Он прикидывает степень вероятности, что какой-нибудь убийца, не профессионал, не настоящий любитель, даже не обычный маньяк, мог бы спрятаться в этой норе. Все возможно. Однако даже отпетому психу было бы несподручно изнутри накинуть петлю на крюк. Эта логика уже почти уговаривает его оставить крысиную нору в покое. В результате Ландсман включает фонарь и зажимает его в зубах. Он поддергивает штанины, становится на колени. Просто назло самому себе, потому что поступать назло себе, другим, всему миру — любимая забава и единственное достояние Ландсмана и его народа. Одной рукой он расстегивает кобуру своего гигантского малыша «смит-вессона», а другой нащупывает петлю на двери. И резко распахивает дверцу крысиной норы.

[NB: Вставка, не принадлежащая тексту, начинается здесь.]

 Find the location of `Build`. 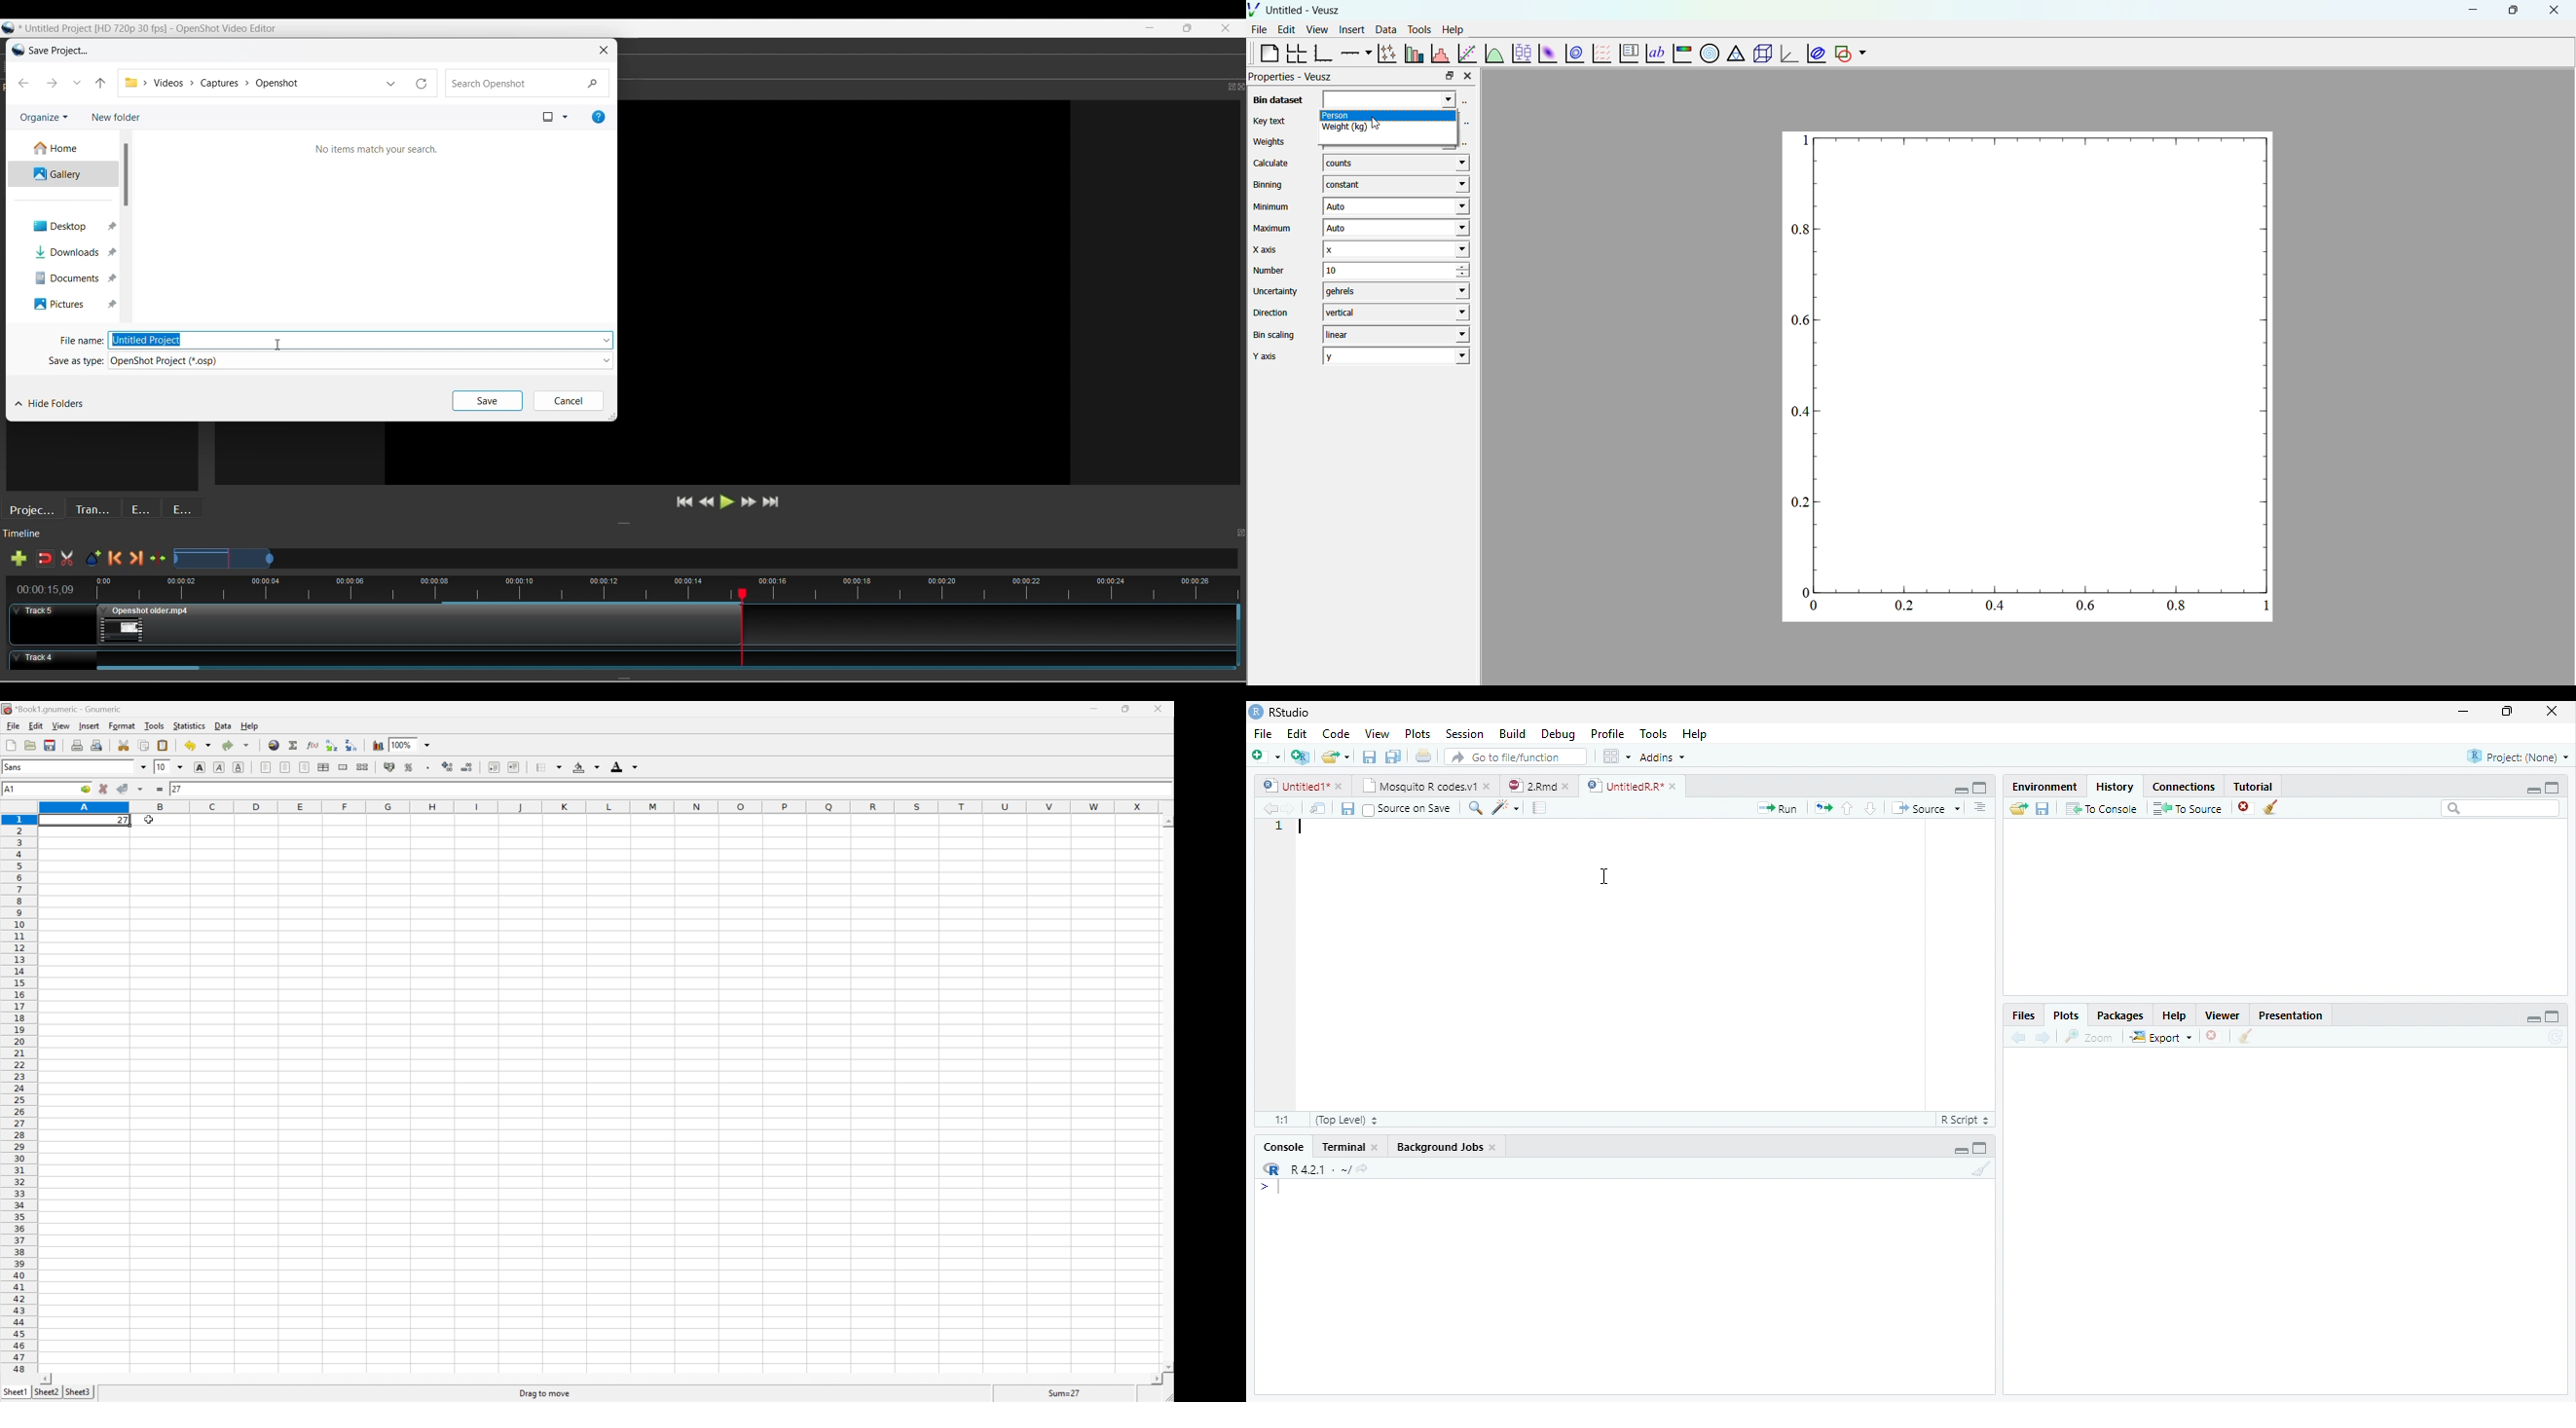

Build is located at coordinates (1512, 733).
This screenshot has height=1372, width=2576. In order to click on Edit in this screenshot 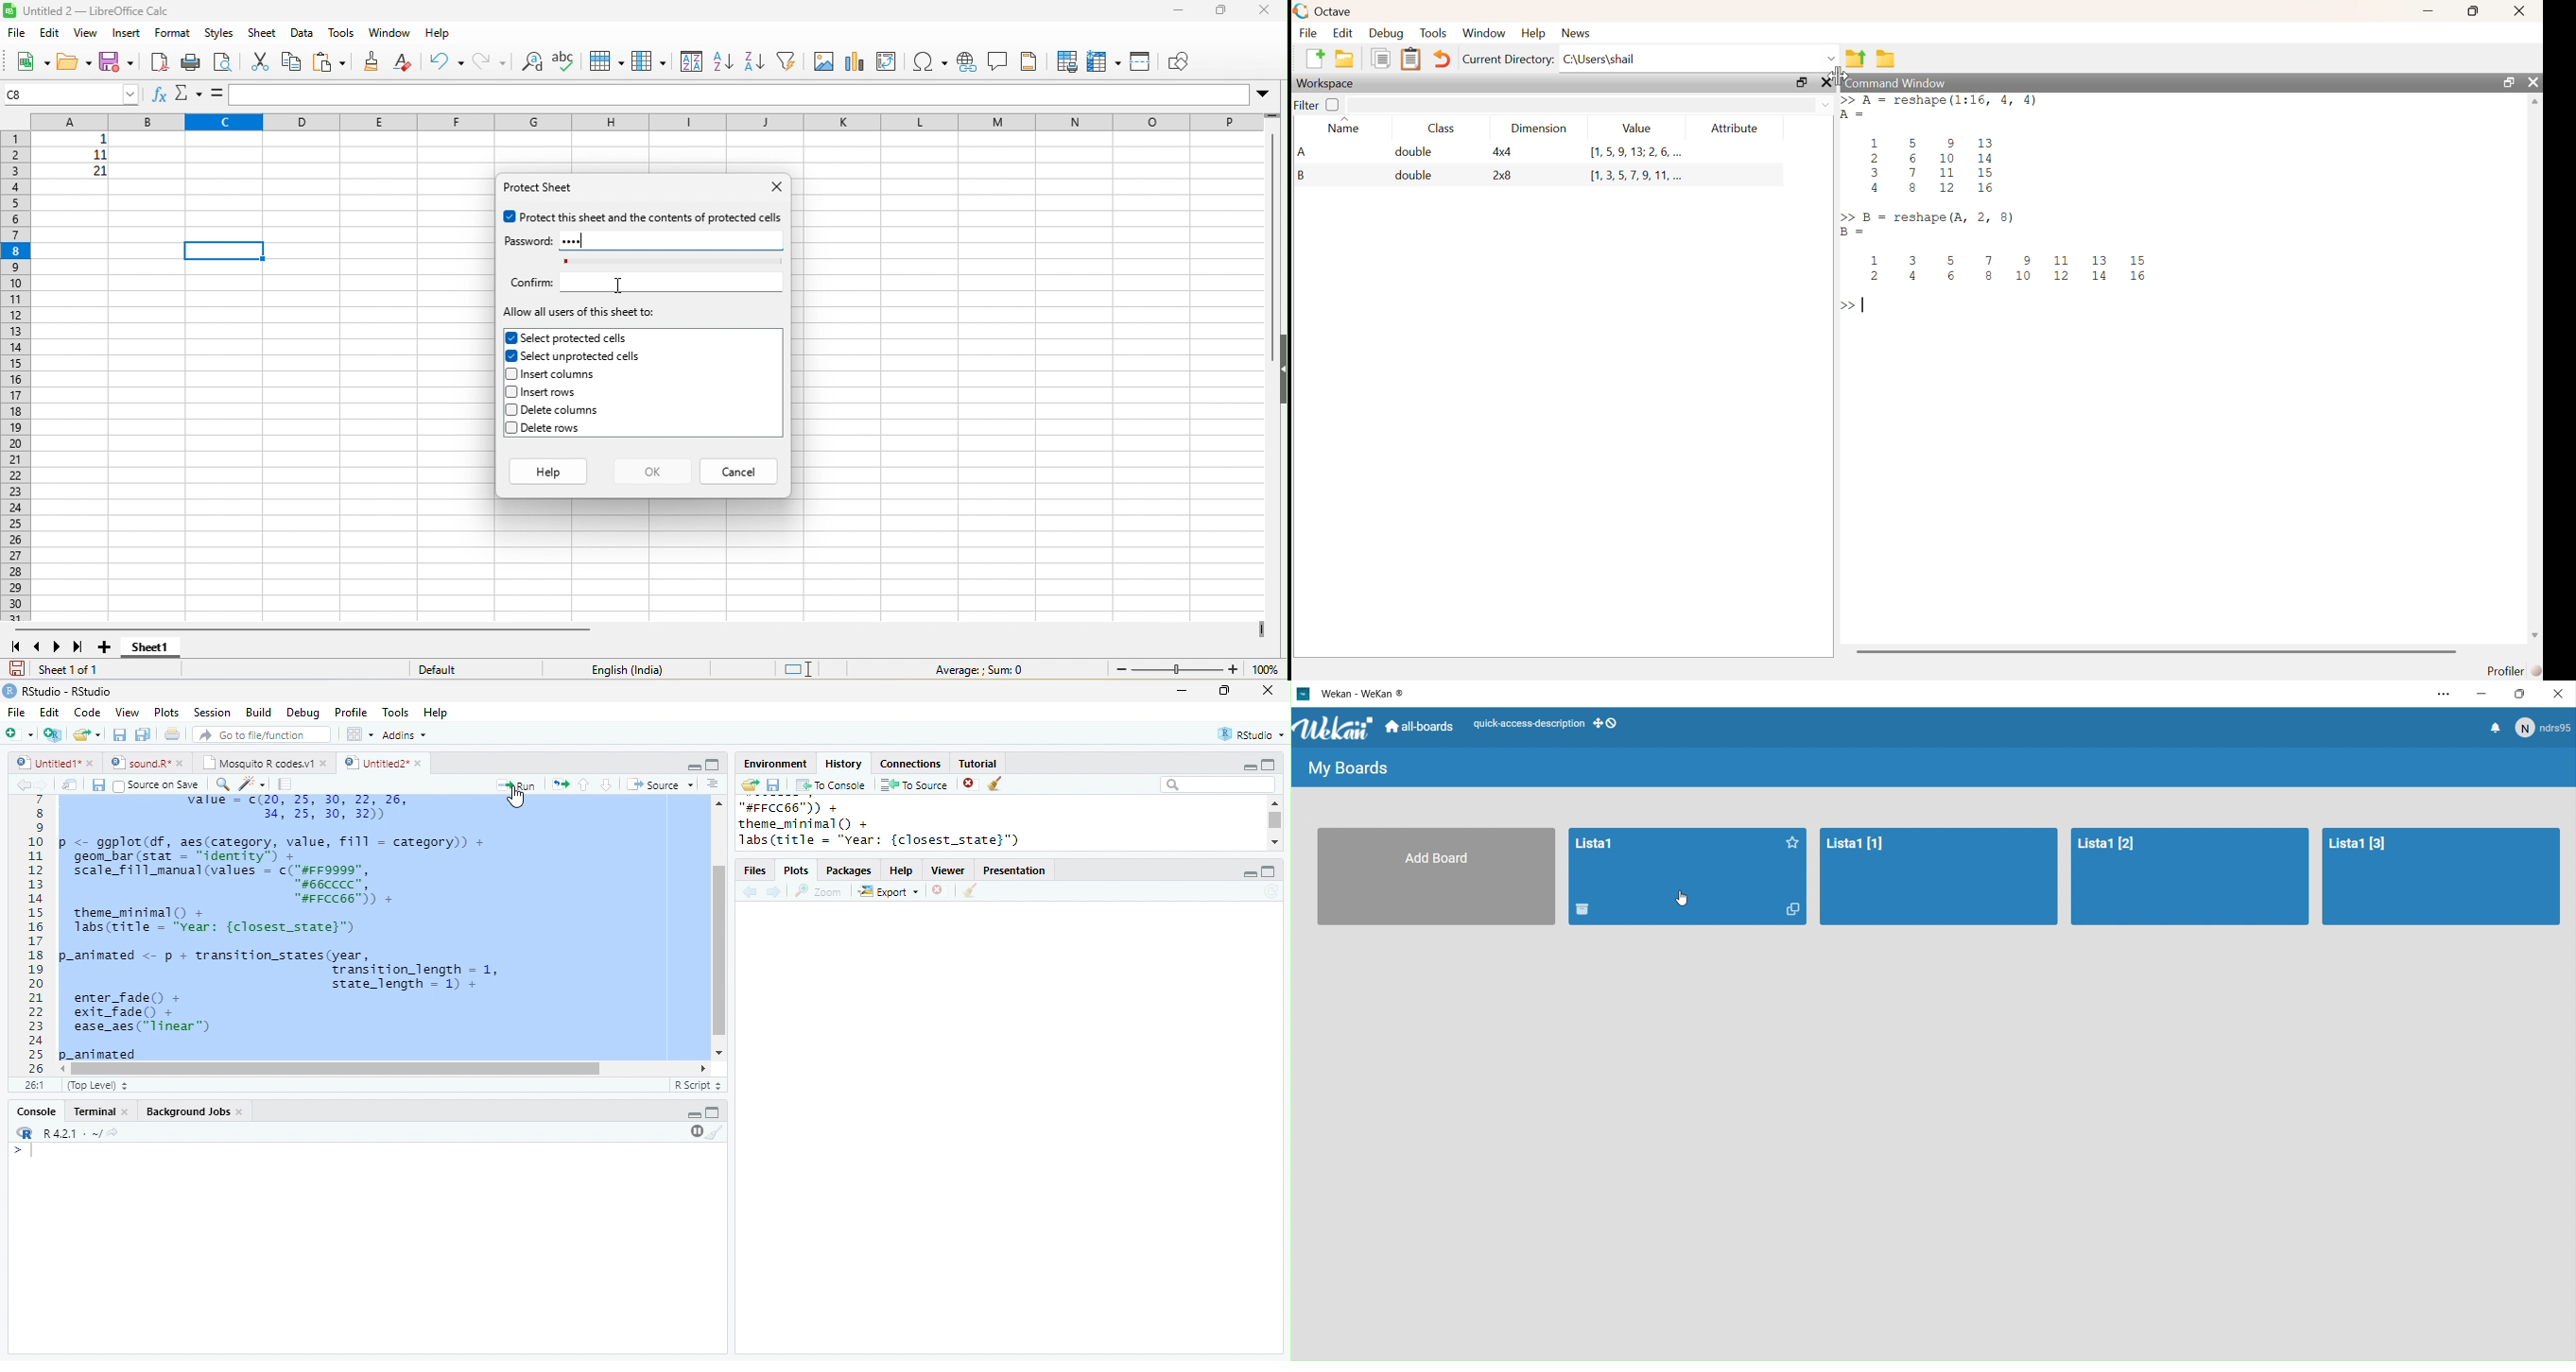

— Вылезай! — произносит он пересохшими губами, скрипя, что твой перепуганный старый пердун.

Восторг, испытанный им на крыше, остыл, как спираль перегоревшей лампочки. Ночи его прошли зря, его жизнь и карьера — всего лишь череда ошибок, и город его — та же лампочка, которая вот-вот потухнет.

Он до пояса залезает в крысиную нору, где прохладно и резко пахнет мышиным дерьмом. Луч фонарика тоненькой струйкой сочится повсюду, тень становится еще гуще от его света. Стены здесь шлакоблочные, пол земляной, потолок — отвратительный клубок проводов и пеноизоляции. Посреди грязного пола лежит диск необработанной фанеры, вставленный в круглую металлическую раму вровень с полом. Ландсман задерживает дыхание и, переплывая собственную панику, устремляется к дыре в полу, полный решимости не выныривать, пока может. Грязь вокруг рамы не тронута. И даже слой пыли на дереве и раме одинаков, ни отметок, ни бороздок. И нет причины полагать, что кто-то тут побывал. Ландсман просовывает пальцы между фанерой и рамой и приподнимает грубую крышку люка.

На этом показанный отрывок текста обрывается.